(Data excerpts)
-=-=-

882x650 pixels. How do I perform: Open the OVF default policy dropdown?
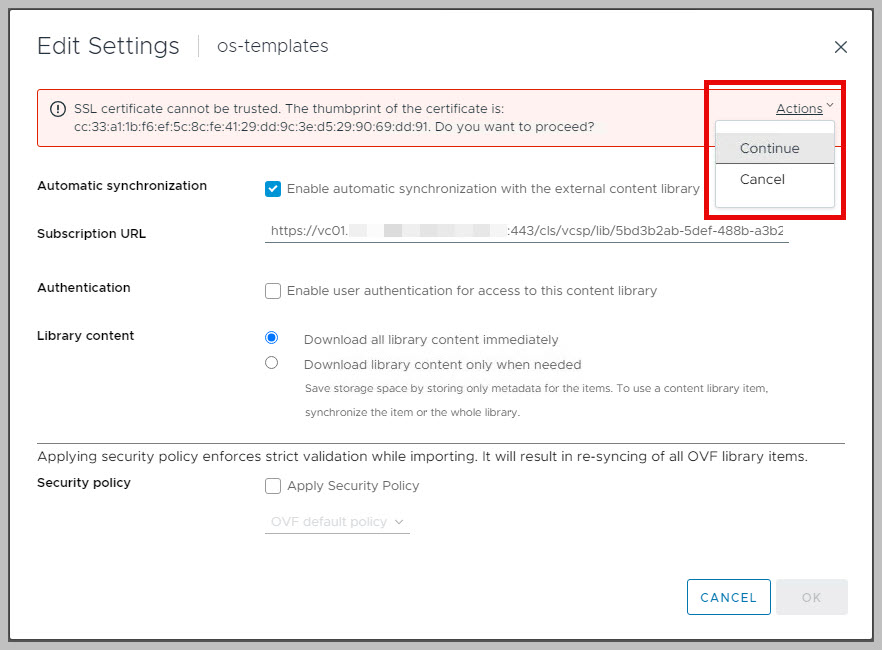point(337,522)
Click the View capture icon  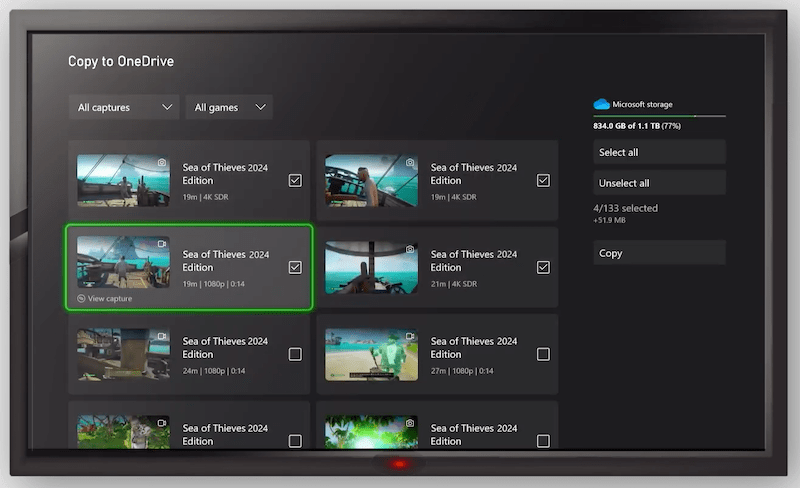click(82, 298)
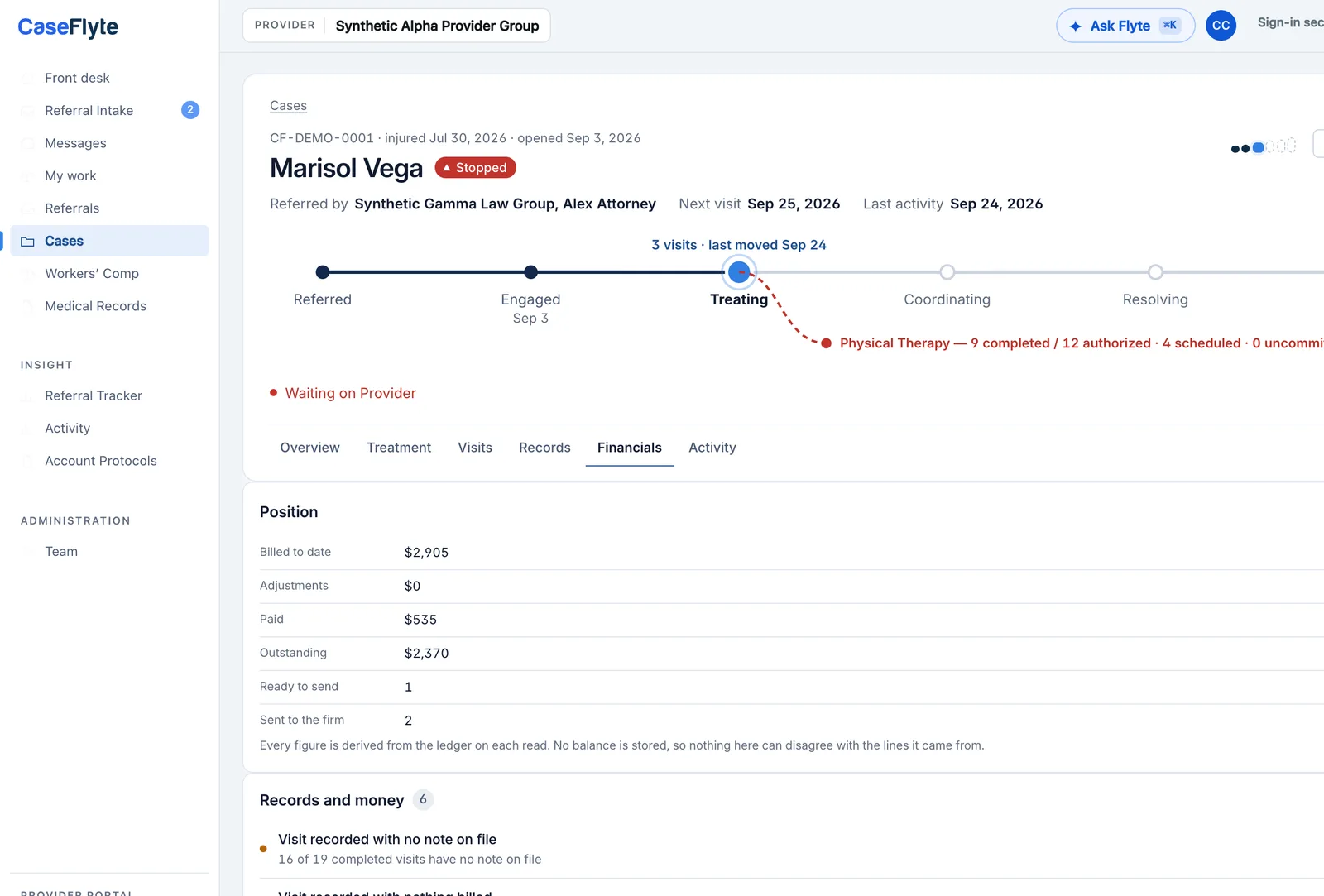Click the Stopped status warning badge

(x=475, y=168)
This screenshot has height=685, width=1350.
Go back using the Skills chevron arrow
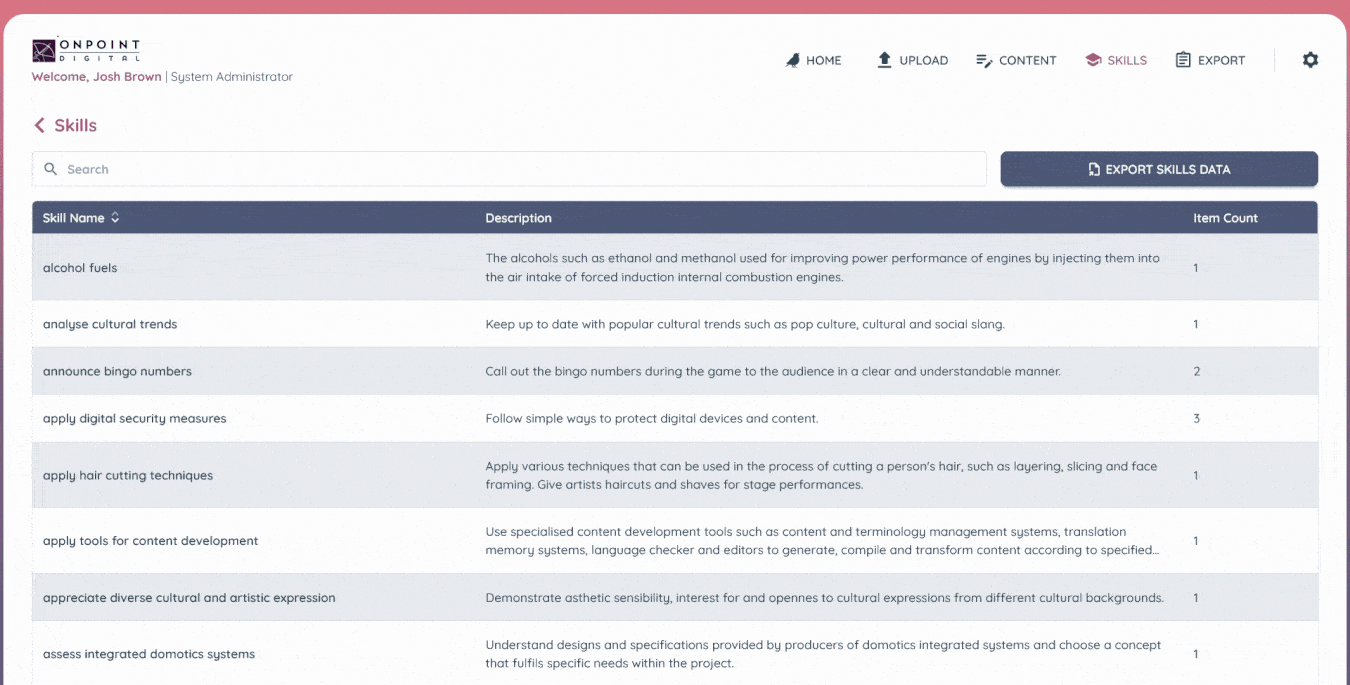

-=-=-

# Problem description:
Nothing but the lines from the one holding "This screenshot has height=685, width=1350." through the last line of the entries should be written out, exactly and inclusively, minus the pictures.

# Answer space:
This screenshot has height=685, width=1350.
Go back using the Skills chevron arrow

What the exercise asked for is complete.